Document Type
Article
Publication Date
2007
Abstract
This Article examines from a new angle a long-standing debate on a central question of the legal system: why plaintiffs sue and what they seek from litigation. Legal research has documented various extra-legal aims or non-economic agendas of plaintiffs who commence legal proceedings for various case-types. However, current debates have failed to address this issue in depth from the perspectives of plaintiffs themselves, subsequent to lawyers conditioning them on legal system realities and translating their disputes into legally cognizable compartments. Nor have understandings of plaintiffs' aims been examined from the perspectives of defense lawyers. These are significant gaps in the knowledge, as plaintiffs' objectives directly impact upon their experiences in litigation and litigation-linked processes such as mediation. Likewise, attorneys' approaches and conduct throughout litigation and mediation processes are premised upon their basic understandings of what those who commenced these suits want.
In providing new empirical research, I offer disconcerting evidence of the surprising degree to which disparate perceptions of claimants' litigation aims exist as between plaintiffs and attorneys - at times even between lawyers and their own clients. As such, this Article presents a picture of discontinuity where there appears to be little understanding of plaintiffs' motivations amongst the lawyers involved in their cases. Employing a novel angle of juxtaposing all sides' views within the same or similar medical malpractice cases, I show that regardless of allegiances the bulk of attorneys understand that plaintiffs sue solely or predominantly for money. Even many plaintiff lawyers, who are more aware of their clients' extra-legal aspirations, swiftly translate these objectives into finance alone, as that is all the legal system can provide. Yet simultaneously, virtually all plaintiffs vehemently insist, it is not about the money! with only a minority saying financial compensation was even a secondary aim. Instead, plaintiffs' articulations of why they sued and what they sought from the legal system - regardless of whether their cases had been litigating for months or years - were thickly composed of extra-legal aims of principle. Yet plaintiffs' objectives of obtaining admissions of fault, prevention of recurrences, retribution for defendant conduct, answers, apologies and acknowledgments of harm remained invisible to virtually all lawyers throughout the duration of their cases' processing.

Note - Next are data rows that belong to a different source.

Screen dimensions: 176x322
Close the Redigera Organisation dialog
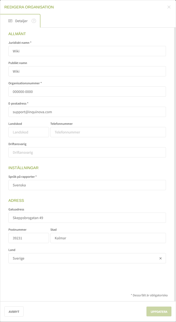click(169, 7)
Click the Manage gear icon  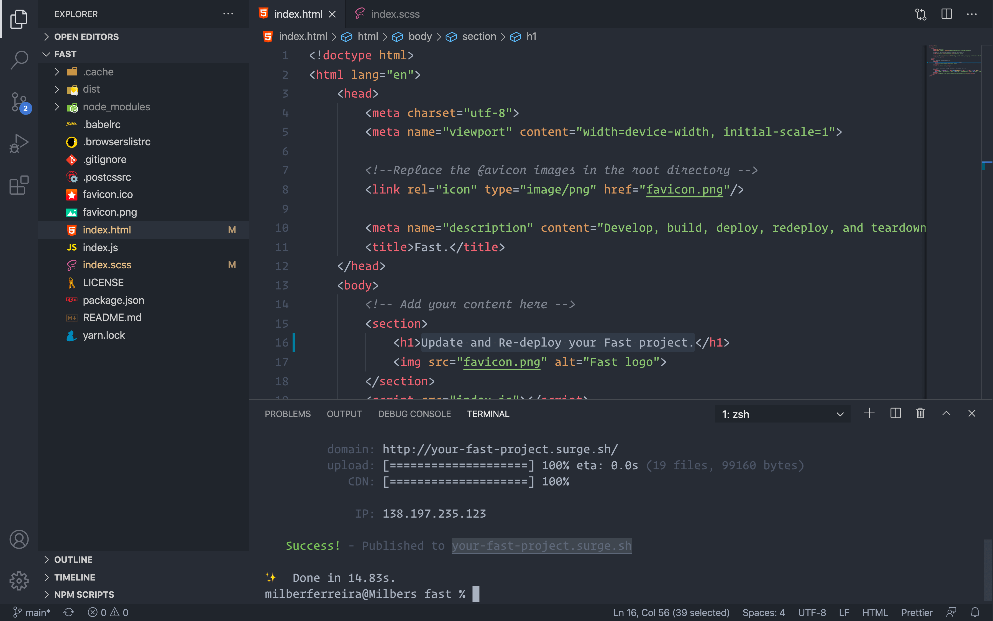pyautogui.click(x=19, y=581)
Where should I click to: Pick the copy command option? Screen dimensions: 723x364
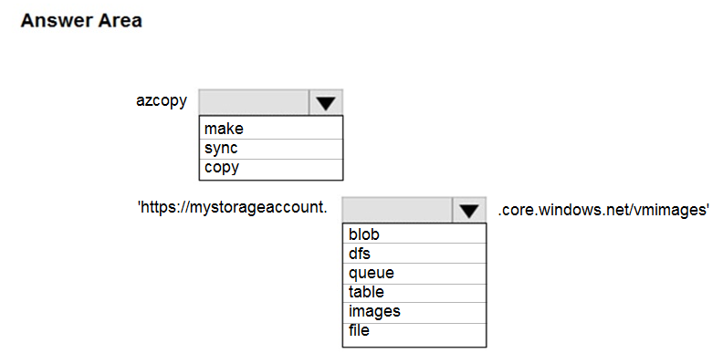coord(271,169)
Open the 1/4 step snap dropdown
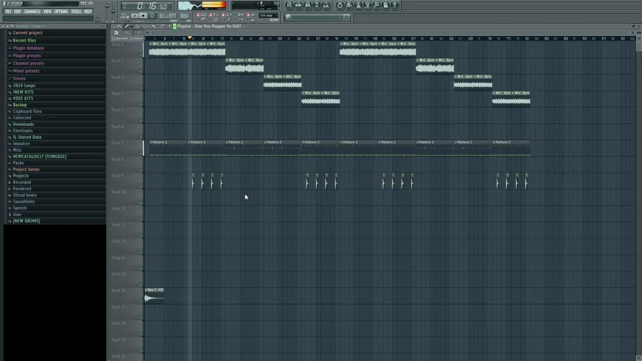 pos(268,16)
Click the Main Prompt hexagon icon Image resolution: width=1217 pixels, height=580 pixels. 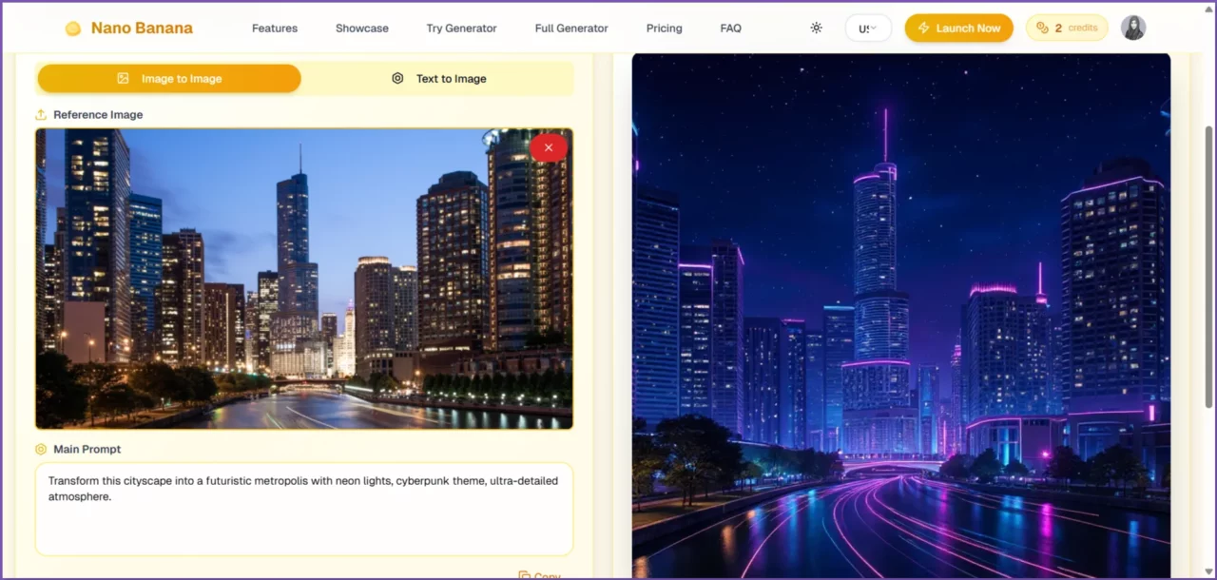[41, 450]
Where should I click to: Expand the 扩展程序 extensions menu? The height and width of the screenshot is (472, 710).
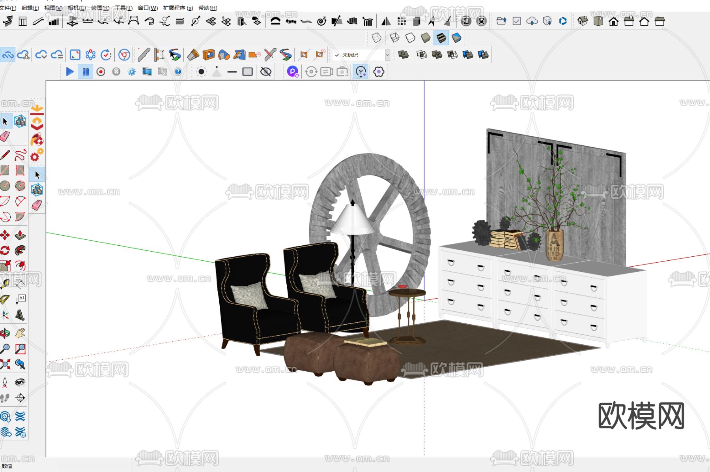click(178, 8)
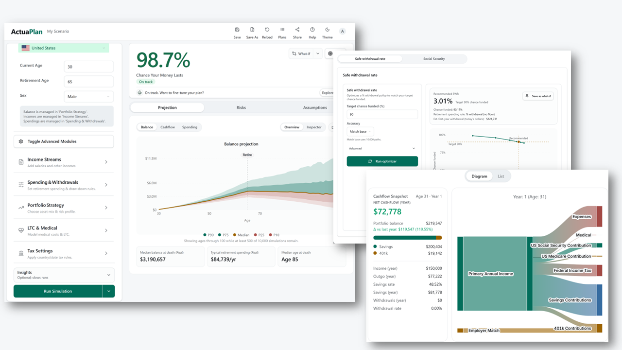Open the Help icon
This screenshot has height=350, width=622.
click(x=312, y=30)
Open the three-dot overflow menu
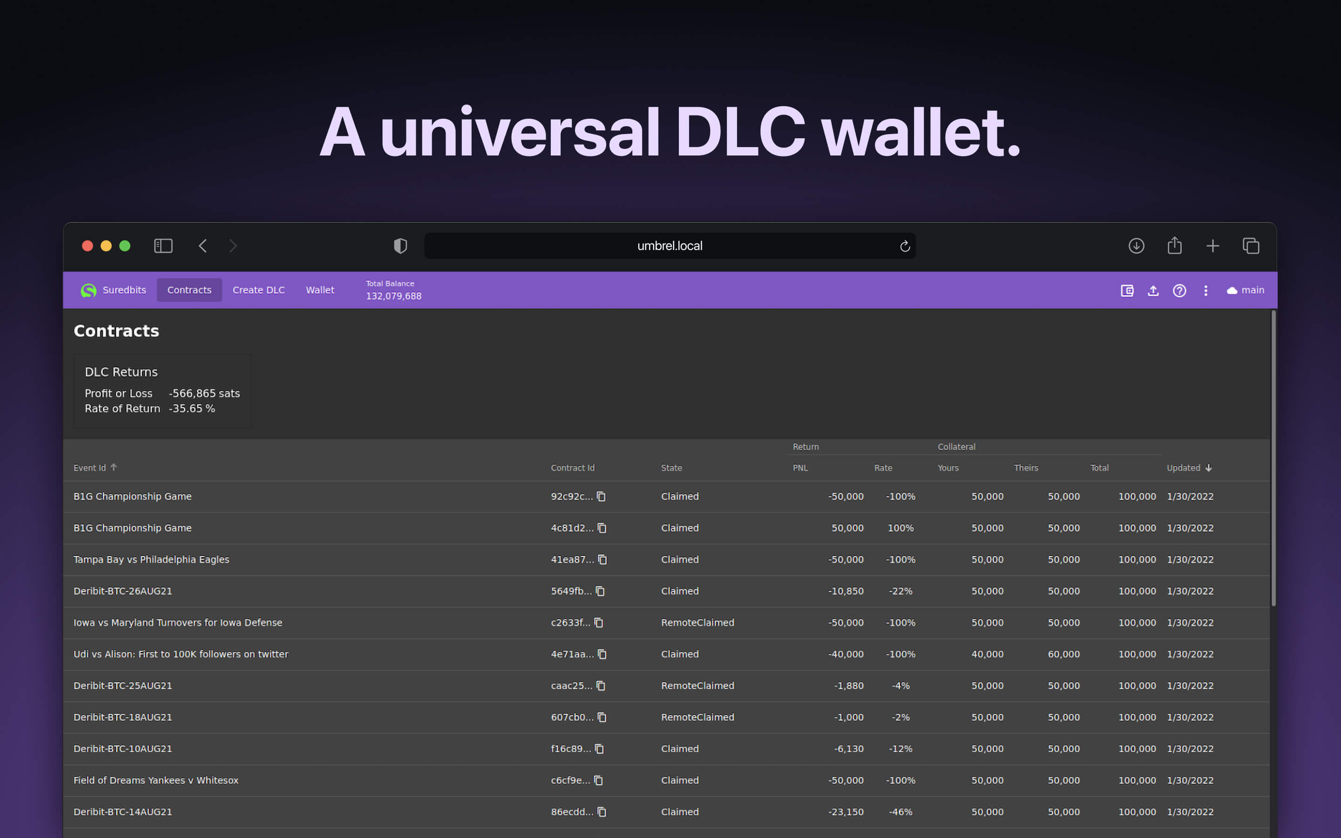Screen dimensions: 1341x838 point(1206,290)
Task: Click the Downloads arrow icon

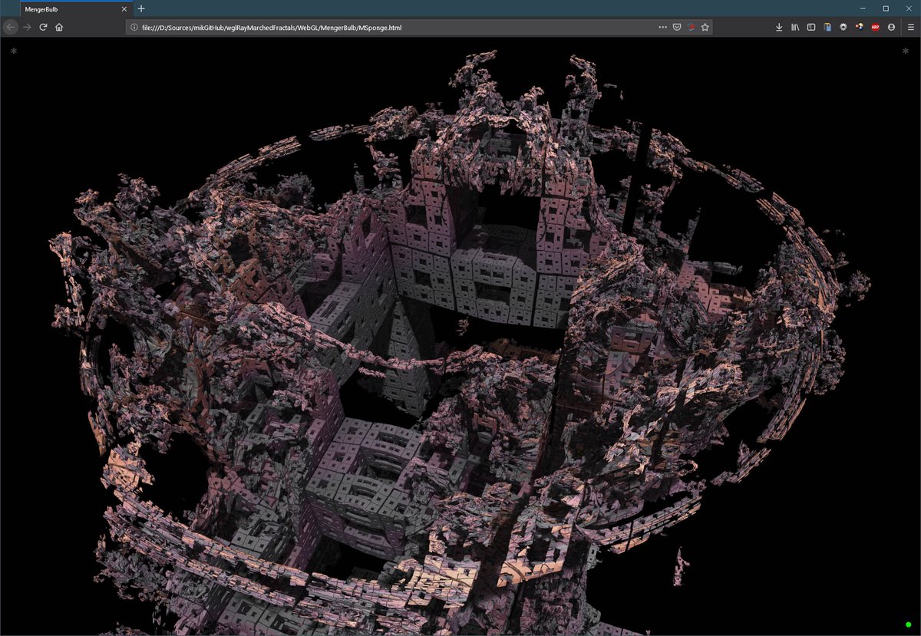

To explain this phenomenon, I present a theory that argues that these parallel worlds of understanding occur largely due to the institutional framework of the civil justice system coupled with the practical and economic realities of legal practice that result in dispute transformation. In offering two proposals to increase attorneys' understanding of plaintiffs' extra-legal agendas and needs within litigation processes, this Article implicitly argues that the operating economic premises of the civil justice system require urgent and serious re-evaluation.
Recommended Citation
68 U. Pitt. L. Rev. 701 (2006-2007).